Of the 180 families in the intervention group, only 55 (30%) received the full program with 53% attending at least one module. Only 68% of possible groups were run. Staff found organizing the groups burdensome in terms of arranging suitable dates/times and satisfactory group composition. Some staff also reported difficulties in mastering the psychological techniques. Uptake, by families, was influenced by the number of groups run and by school, work and other commitments. Attendees described improved: family relationships; knowledge and understanding; confidence; motivation to manage the disease. The results of the trial showed that the intervention did not significantly improve HbA1c at 12 or 24 months.
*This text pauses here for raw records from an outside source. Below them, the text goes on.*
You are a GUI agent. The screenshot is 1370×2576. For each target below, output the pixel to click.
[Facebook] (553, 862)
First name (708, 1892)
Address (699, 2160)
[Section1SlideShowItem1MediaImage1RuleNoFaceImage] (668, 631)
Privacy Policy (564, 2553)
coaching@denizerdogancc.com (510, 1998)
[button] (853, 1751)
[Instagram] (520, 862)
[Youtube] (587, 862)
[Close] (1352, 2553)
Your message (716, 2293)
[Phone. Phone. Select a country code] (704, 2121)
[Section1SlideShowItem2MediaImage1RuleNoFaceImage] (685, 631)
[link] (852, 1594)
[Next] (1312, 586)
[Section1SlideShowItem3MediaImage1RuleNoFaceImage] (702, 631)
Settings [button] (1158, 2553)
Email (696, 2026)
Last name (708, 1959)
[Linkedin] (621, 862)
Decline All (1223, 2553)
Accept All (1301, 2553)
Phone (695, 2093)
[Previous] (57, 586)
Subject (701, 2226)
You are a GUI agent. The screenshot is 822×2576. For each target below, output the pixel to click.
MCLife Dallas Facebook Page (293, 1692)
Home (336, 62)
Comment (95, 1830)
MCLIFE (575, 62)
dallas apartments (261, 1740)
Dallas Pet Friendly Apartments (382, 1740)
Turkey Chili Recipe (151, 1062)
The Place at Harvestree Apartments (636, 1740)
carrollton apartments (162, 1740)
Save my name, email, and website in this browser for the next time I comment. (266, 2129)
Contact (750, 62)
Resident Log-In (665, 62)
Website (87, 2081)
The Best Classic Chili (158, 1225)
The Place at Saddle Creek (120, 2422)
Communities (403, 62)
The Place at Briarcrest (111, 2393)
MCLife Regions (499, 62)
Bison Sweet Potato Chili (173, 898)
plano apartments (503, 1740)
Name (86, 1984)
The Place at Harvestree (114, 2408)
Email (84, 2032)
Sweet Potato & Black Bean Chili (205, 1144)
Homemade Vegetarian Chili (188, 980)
Clinic-based structured group education delivered by staff using psychological techniques had perceived benefits for parents and young people. Staff and families considered it a valuable intervention, yet uptake was poor and the burden on staff was high. Recommendations are made to inform issues related to organization, design, and delivery in order to potentially enhance the impact of CASCADE and future programs.
ISRCTN52537669.
人们认识到,迫切需要针对 1 型糖尿病青少年的临床干预措施,以改善血糖控制和生活质量。儿童和青少年结构化糖尿病教育方法(CASCADE)是一种结构化的教育小组计划,主要由糖尿病护士使用心理技术来实施。该计划由四个模块组成,旨在为血糖控制不佳的儿童及其父母设计。一项混合方法的过程评估,嵌入在一项群组随机对照试验中,旨在评估 CASCADE 的可行性、可接受性、保真度和感知效果。
英格兰的 28 家儿科糖尿病诊所参与了该研究,共有 362 名 8-16 岁的 1 型糖尿病儿童,糖化血红蛋白(HbA1c)平均为 8.5 或以上,参加了该过程评估。该过程评估使用了广泛的研究方法。
干预组的 180 个家庭中,只有 55 个(30%)家庭接受了完整的方案,53%的家庭参加了至少一个模块。只有 68%的可能小组得以开展。工作人员发现,在安排合适的日期/时间和满意的小组组成方面,组织小组工作负担沉重。一些工作人员还报告说,掌握心理技术有困难。家庭的参与受到开展的小组数量、学校、工作和其他承诺的影响。参加者描述了家庭关系、知识和理解、信心、管理疾病的动力方面的改善。试验结果表明,干预措施在 12 个月或 24 个月时并未显著改善 HbA1c。
由使用心理技术的工作人员提供的基于诊所的结构化小组教育对父母和年轻人有感知到的益处。工作人员和家庭认为这是一种有价值的干预措施,但参与度低,工作人员负担沉重。提出了一些建议,以了解与组织、设计和实施相关的问题,以便有可能增强 CASCADE 和未来项目的影响。
ISRCTN52537669。